With the inauguration of President Obama's second term upon us, we thought we'd take stock on the governance of his truly unorthodox administration. First, let's define unorthodox. Throughout the 20th Century US Presidents have been moderates, either moderately liberal in the character of Jimmy Carter and Bill Clinton or moderately conservative in the policies of George Bush senior and junior.
Barak Obama, however, most would agree breaks the mold and sets a new direction of extreme ideology for America. Many of course support this vision, as evidenced by his solid victory last November over his moderate challenger, Mitt Romney. Be that as it may, it would be hard to argue that Obama is a centrist or one who is seeking to lead by unifying America across political lines. You may love him, you may hate him, but by now everyone understands him.
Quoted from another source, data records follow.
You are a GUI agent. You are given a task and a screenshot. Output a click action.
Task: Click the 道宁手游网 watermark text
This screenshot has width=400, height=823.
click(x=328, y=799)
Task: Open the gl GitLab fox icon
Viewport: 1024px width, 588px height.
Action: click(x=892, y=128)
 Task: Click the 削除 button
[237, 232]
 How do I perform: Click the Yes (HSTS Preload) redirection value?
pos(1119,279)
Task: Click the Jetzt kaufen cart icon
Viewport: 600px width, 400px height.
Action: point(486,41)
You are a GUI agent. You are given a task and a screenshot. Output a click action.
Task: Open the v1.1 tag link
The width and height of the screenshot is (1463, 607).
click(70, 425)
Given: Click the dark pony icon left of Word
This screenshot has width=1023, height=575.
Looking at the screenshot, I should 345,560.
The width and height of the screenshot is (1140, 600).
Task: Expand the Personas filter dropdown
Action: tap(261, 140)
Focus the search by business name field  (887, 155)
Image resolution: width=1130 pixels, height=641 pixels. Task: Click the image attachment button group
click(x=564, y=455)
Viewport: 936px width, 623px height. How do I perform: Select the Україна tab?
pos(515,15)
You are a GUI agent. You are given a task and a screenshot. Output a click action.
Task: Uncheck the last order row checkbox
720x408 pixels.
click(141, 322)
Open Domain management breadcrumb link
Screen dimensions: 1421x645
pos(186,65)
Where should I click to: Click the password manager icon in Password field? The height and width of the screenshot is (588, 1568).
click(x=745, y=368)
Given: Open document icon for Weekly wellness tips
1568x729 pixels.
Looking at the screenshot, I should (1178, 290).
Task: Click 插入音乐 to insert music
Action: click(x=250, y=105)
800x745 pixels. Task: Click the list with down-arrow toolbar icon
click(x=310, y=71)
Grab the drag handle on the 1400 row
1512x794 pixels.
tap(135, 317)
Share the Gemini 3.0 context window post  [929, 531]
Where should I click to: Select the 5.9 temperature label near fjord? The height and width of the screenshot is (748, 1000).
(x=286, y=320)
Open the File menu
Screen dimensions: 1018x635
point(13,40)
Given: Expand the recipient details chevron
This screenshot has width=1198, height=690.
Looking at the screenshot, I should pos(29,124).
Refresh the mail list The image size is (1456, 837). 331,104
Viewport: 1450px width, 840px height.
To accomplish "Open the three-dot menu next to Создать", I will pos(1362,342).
Obama speaks extensively about equally. He speaks about the great and growing divide between the rich and the poor, income inequality, tax policy and his vision of fairness. Supported by uber-wealth and self-effacing Warren Buffet, he argues that America should put an end to tax breaks, low tax rates that enable Mr. Buffet to a pay lower tax rate than his secretary. After all, let's be fair about this.
It's inarguably true that income disparity has grown in America, a subject which we've written about before. It's also patently clear to everyone by now that President Obama is determined to rectify this problem. The much herald fiscal cliff was resolved weeks ago with no expenditure increases and substantial tax increases - win/win you might say for the Democrats.
And so we ask, what is likely to come of all this new tax policy? Well, as anyone who is paying attention learned quite readily from the tax returns of Mitt Romney and sifting through the rhetoric of Warren Buffet, the truly rich amass a very small fraction of their wealth through ordinary income. Despite all the populist banner waving of Buffet, this is the reason why his effective tax rate is lower than his secretary. It's not a mistake, it's not the unfairness of US tax policy and it's certainly not by accident.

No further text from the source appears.